02/04/2022
Der Ausbruch aus dem Gefängnis ist übrigens straffrei, jedenfalls in Deutschland und Österreich. Das Gesetz achtet damit den natürlichen Trieb des Menschen nach Freiheit. Seit 1880 wird man für das eigentliche Entschwinden aus dem Knast nicht bestraft. Wohl aber für die Rechtsbrüche, die damit einhergehen, wie Widerstand gegen die Staatsgewalt oder auch Körperverletzung und Sachbeschädigung etc.
Klar, der rohe Trieb nach Freiheit hat irgendwann Grenzen, nämlich dort, wo er die Freiheit des anderen einschränkt. Bei genauerem Hinschauen ist das jedoch nicht so klar, wie es sich manche vorstellen.
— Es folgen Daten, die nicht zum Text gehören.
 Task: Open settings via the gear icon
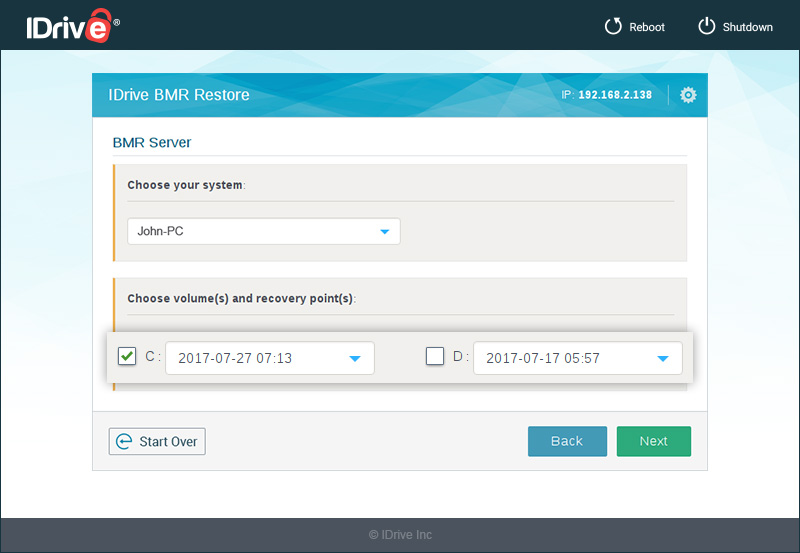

Etwa kursieren sehr unterschiedliche Vorstellungen von Freiheit; mancher fühlt sich bereits eingeschränkt, wenn andere ihre Meinung sagen.
Oder durch ihr Handeln Ängste triggern. Hier darf dem Ängstlichen zugemutet werden, sich und seine Befürchtungen genauer anzuschauen. Schliesslich ist unser Daseinszweck nicht, andere vor ihren Ängsten zu bewahren oder sie stets in ihrer Komfortzone zu halten. Was natürlich auch für uns selbst gilt. Denn solche Vollkasko-Mentalität schützt in erster Linie vor einem: persönliche Entwicklung.
Leben bedeutet immer auch Reibung und Konflikt. Permanentes Ausweichen ist die Weigerung, das irdische Leben anzunehmen und sich aus den Fängen von Angst, Erziehung oder faulen Konventionen zu befreien. Ohne «Rechtsbruch» haben ja die wenigstens «Gefängnis»-Ausbrecher dabei Grösseres zu befürchten. Zu rechnen ist allerdings mit dem Widerstand derer, die sich dadurch ihrer Machtfülle beraubt sehen.
Spätstens wenn das Befolgen von Regeln und Gewohnheiten selbstschädigende Ausmasse annimmt, wird es Zeit für ein Nein, eine Revolte, einen Ausbruch. Unstimmige Konventionen lassen sich brechen; wer könnte es dir verbieten? Grenzen wollen gesetzt werden, wenn andere übergriffig werden. Dem Ruf des Herzens lässt sich folgen. Alles braucht eine Entscheidung: Das Schwert aus der Scheide ziehen und vorwärts schreiten. Die Konsequenzen daraus sind selten so unangenehm, wie es uns die Angst einzureden versucht. Und Reibung kann man auch geniessen. Der Zuwachs an Freiheit lohnt es allemal. Reibung erzeugt Wärme und an Grenzen entsteht Kontakt.
Wobei Freiheit primär eine innere Angelegenheit ist und viel damit zu tun hat, unbeirrt von äusseren Einflüssen der eigenen inneren Stimme zu folgen. Lieber echt als recht. So kommt es, dass mancher Knastinsasse freier ist als solche Zeitgenossen, die weitgehend der permanenten Verführung erliegen, ihr Leben alleine an den vielfältigen Ablenkungen und vermeintlichen Zwängen der Konsumgesellschaft auszurichten. Der Ausbruch aus diesem Gefängnis schränkt niemandes Freiheit ein, wird aber mit Selbstwirksamkeit und Lebensfreude belohnt.